Gaijinbiker explains:

When you measure the same thing twice, you don't expect the second result to be double the first. If it is, that's a clue that your measurements are worthless. If the second try is 100% higher, perhaps a third try would yield results 100% lower -- that is, zero.


My response?

You're exactly right.

For my graduate degree (Computer Science) I had to build a model simulation large-scale systems. Results had to be consistent with itself and the real world. 100% variation is a failure -- or more academically, a field for future research -- not a conclusion.


But it doesn't end there. In the original post, Gaijinbiker points out another problem

Also notable is that the article mentions only the report's "worst-case" scenario. How likely is that scenario to occur? Ten percent? One percent? .00001 percent? And what are the other scenarios like? How likely are they? Are there any where the earth actually gets cooler?

It would be nice to know.

However, Mr. Connor apparently sees his purpose as terrifying Britons into immediate and unwarranted action, rather than skeptically assessing the most drastic outcome of a single new study.


Again, exactly right.

I'm not an expert on simulation design or criticism, but the guys on my committee where. If I would have presented, as my results, the most extreme outcome I'd be laughed out of the room, if not asked to leave the university.

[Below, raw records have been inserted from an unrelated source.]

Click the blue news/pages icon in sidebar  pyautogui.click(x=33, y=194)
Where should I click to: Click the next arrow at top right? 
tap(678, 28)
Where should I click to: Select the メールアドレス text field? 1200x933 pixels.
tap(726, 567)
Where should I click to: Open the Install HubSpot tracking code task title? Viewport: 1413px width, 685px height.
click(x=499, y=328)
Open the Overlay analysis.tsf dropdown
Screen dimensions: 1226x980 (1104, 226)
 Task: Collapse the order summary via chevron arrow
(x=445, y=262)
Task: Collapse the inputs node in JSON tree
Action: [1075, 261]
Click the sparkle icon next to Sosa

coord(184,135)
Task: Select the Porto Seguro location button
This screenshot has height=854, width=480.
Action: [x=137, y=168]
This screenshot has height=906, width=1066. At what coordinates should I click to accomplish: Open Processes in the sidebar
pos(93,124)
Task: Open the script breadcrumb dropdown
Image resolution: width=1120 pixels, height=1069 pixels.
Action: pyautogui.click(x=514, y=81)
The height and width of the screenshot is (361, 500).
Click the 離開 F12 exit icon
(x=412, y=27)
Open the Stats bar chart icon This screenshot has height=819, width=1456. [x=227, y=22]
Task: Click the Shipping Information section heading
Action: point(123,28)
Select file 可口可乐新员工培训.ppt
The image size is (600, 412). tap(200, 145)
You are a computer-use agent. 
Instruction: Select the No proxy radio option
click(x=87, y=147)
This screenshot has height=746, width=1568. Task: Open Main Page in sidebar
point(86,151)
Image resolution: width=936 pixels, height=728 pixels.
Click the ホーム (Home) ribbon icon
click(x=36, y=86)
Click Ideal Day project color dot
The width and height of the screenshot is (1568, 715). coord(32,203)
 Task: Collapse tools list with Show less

The results of a simulation are taken. They are explained, and areas that seem particularly weak or interesting become "future research." I was lucky to complete my studies under very experienced and knowldgeable professors. They taught me the pitfalls of simulation building, and how a simulation can be perverted for personal or political gain (one had been contracted to simulate how to "win" a thermonuclear exchange using equipment from only one military contractor --- single-source the apocalypse!).

At best, the press coverage of this is biased and inaccurate. Alternatively, the scientists involved are shockingly unprofessional. At worst, they are academically dishonest.